Se non è un allarme, poco ci manca. Di sicuro è un utile promemoria quello che ci propone il Fmi in un articolo dove osserva che i prezzi globali del mattone, calcolato sui dati di 57 paesi, sono tornati al livello del 2007, come si può osservare agevolmente da questo grafico.
Da qui la domanda dell’autore: è il momento di preoccuparsi nuovamente? A giudicare dalla rapida inclinazione della curva di crescita dei prezzi, che si osserva dal 2000 in poi, e la correzione relativamente contenuta registrata fra il 2008 e il 2012, anno dal quale i prezzi hanno iniziato a recuperare, la domanda sembra assai sensata. All’apice del picco, che poi è dove ci ritroviamo adesso, l’indice pesava il 50% in più della base dei primi anni 2000. Quindi c’è molto che può andar male.
Il Fmi, tuttavia, invita alla prudenza più che sollevare allarmi. “E’ tempo di vigilare, non di panico”, scrive. E ciò principalmente per due ragioni.

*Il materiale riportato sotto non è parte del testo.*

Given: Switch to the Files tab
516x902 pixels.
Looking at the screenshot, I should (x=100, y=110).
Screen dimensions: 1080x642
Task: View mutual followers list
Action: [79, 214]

La prima è che “a differenza del boom degli anni 2000, il boom attuale non è sincronizzato fra i diversi paesi, e pure all’interno dei paesi è spesso ristretto a poche città”. Inoltre “il boom non è guidato da una forte crescita del credito: alcuni incrementi di prezzi sono determinati da restrizioni nell’offerta”. La seconda ragione è che i paesi hanno imparato la lezione della crisi e quindi sono “più attivi nell’uso delle politiche macroprudenziali per frenare gli eccessi”. L’articolo riporta la dichiarazione di un ex vicedirettore del Fmi secondo cui “l’età della disattenzione sui boom dei prezzi immobiliari è finita”.
Rimane il fatto che gli stessi punti di forza possono rappresentare punti di debolezza, a voler fare l’avvocato del diavolo. Se guardiamo in Cina, per fare l’esempio di un paese che ha conosciuto un notevole boom, notiamo che a Pechino i prezzi, aggiustati per l’inflazione, sono saliti di circa il 25% l’anno negli ultimi tempi, segnando “il più grande boom mai visto nel mercato immobiliare”. La circostanza che altre aree della Cina abbiamo registrato incrementi più contenuti non toglie forza all’argomento che il boom pechinese, dove abitano milioni di persone, generi rischiosità assai maggiori, per non dire sistemiche, di qualunque altro in Asia. Giova poco rilevare che c’è assenza di sincronicità, quando conosciamo bene la potenza dei canali di contagio. Giusto per la cronaca, ai primi di dicembre l’ European Systemic Risk Board ha pubblicato una serie di warning su vulnerabilità di medio termine per Austria, Belgio, Danimarca, Finlandia, Lussemburgo, Olanda, Svezia, Regno Unito. Ossia centri economici e finanziari di tutto rispetto, profondamente interconnessi col resto del mondo. E scusate se è poco.
Anche il richiamo alle politiche macroprudenziali rischia di essere un’arma spuntata. Chi ha la memoria lunga ricorda ancora le parole rassicuranti che gli organismi internazionali elargivano sulla robustezza dell’infrastruttura finanziaria e la sua stabilità prima della crisi. Poi si scoprirono i debiti immobiliari subprime.
Quindi, niente panico, per carità. Ma occhi aperti e tanti scongiuri.